Walker reveló sus pensamientos a su retorno a una denominación en la tradición metodista. El escribió: “Esta nueva denominación se parece mucho al metodismo histórico en su doctrina y espíritu. El metodismo se originó en la doctrina bíblica de la necesidad de santidad y el descubrimiento que primero somos justificados y después santificados. El ‘gran depósito del metodismo’ es nuestra ‘doctrina…’.  Y como el Señor levantó a un pueblo llamado metodistas para la ‘proclamación de la santidad escritural sobre estas tierras’, así que el mismo Señor ha levantado a un pueblo llamados ‘nazarenos pentecostales’ para la misma misión. Sin duda. Rasca a un nazareno real, y tocarás a un metodista original; pela a un metodista genuino, y encontrarás a un nazareno”.

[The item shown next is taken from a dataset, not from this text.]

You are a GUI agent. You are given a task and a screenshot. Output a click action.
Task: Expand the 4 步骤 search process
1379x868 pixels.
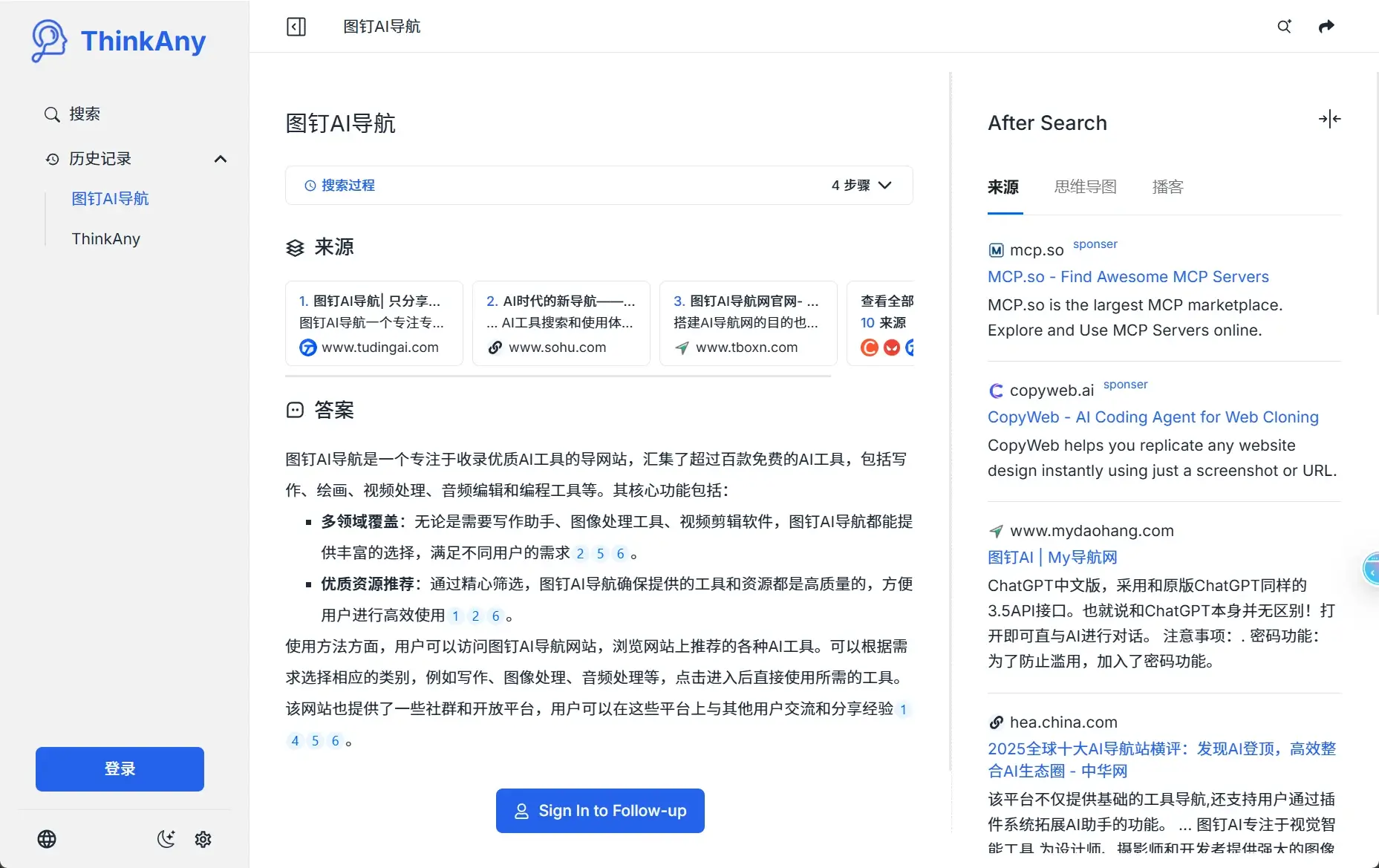(861, 186)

Él fue pastor de la Primera Iglesia del Nazareno de Pasadena y de la Primera Iglesia de Los Ángeles. Hasta su muerte, él editó El Maestro Bíblico Pentecostal, el currículo de escuela dominical para adultos de la denominación. En 1899, Walker primero publicó el libro Santifícalos: Un Estudio del Padre Nuestro para sus Discípulos. El libro fue editado muchas veces, incluyendo varios que fueron impresos por la Casa Nazarena de Publicaciones. Él también publicó Un Catecismo para el uso de la Iglesia Pentecostal  del Nazareno en 1914.

En 1911, el superintendente general E.P. Ellyson, quien había servido en esa posición hasta 1908, anunció que él no continuaría como superintendente general después de la Tercera Asamblea General. Ellyson, quien era casi un erudito, aparentemente no creía que él no tenía el temperamento apto para esa posición. En la Tercera Asamblea General, E. F. Walker fue elegido para llenar esa vacante que la decisión de Ellyson había creado.

La superintendencia general de Walker fue memorable por dos eventos. En 1914, él realizó una serie de reuniones de santidad en Escocia que ayudaron a cimentar la fusión al año siguiente entre los nazarenos y la Iglesia Pentecostal de Escocia.

Walker estaba también involucrado en los eventos de 1917-18 que llevó al retiro de la iglesia a cerca de 500 miembros bajo el liderazgo de Seth Rees. Una situación de contienda existió entre Rees, el pastor de la iglesia de la Universidad en Pasadera y la mayor parte del liderazgo de distrito. Cuando el superintendente de distrito desorganizó la iglesia de la universidad a fin de privar a Rees de su base, una tormenta de controversia sumergió a la infante denominación. Muchos vieron esto como la mano de hierro del episcopado. Walker apoyó la acción del superintendente de distrito pero fue criticado por su posición. Sus colegas en la Junta de Superintendentes Generales eventualmente le forzaron a que públicamente concediera errores en el procedimiento, y la Cuarta Asamblea General (1915) hizo imposible nunca más tomar esa acción.

Walker, sin embargo, fue considerado en mayor estima que nunca por los discípulos de Bresse – C. J. Kinne, E.A. Girvin, y otros- que consideraron su apoyo como esencial por salvar al distrito y a la Universidad de Pasadena de la desintegración. Después de la muerte de Walker el 06 de mayo de 1918, El Heraldo de Santidad se inundó con tributos escritos por estos californianos.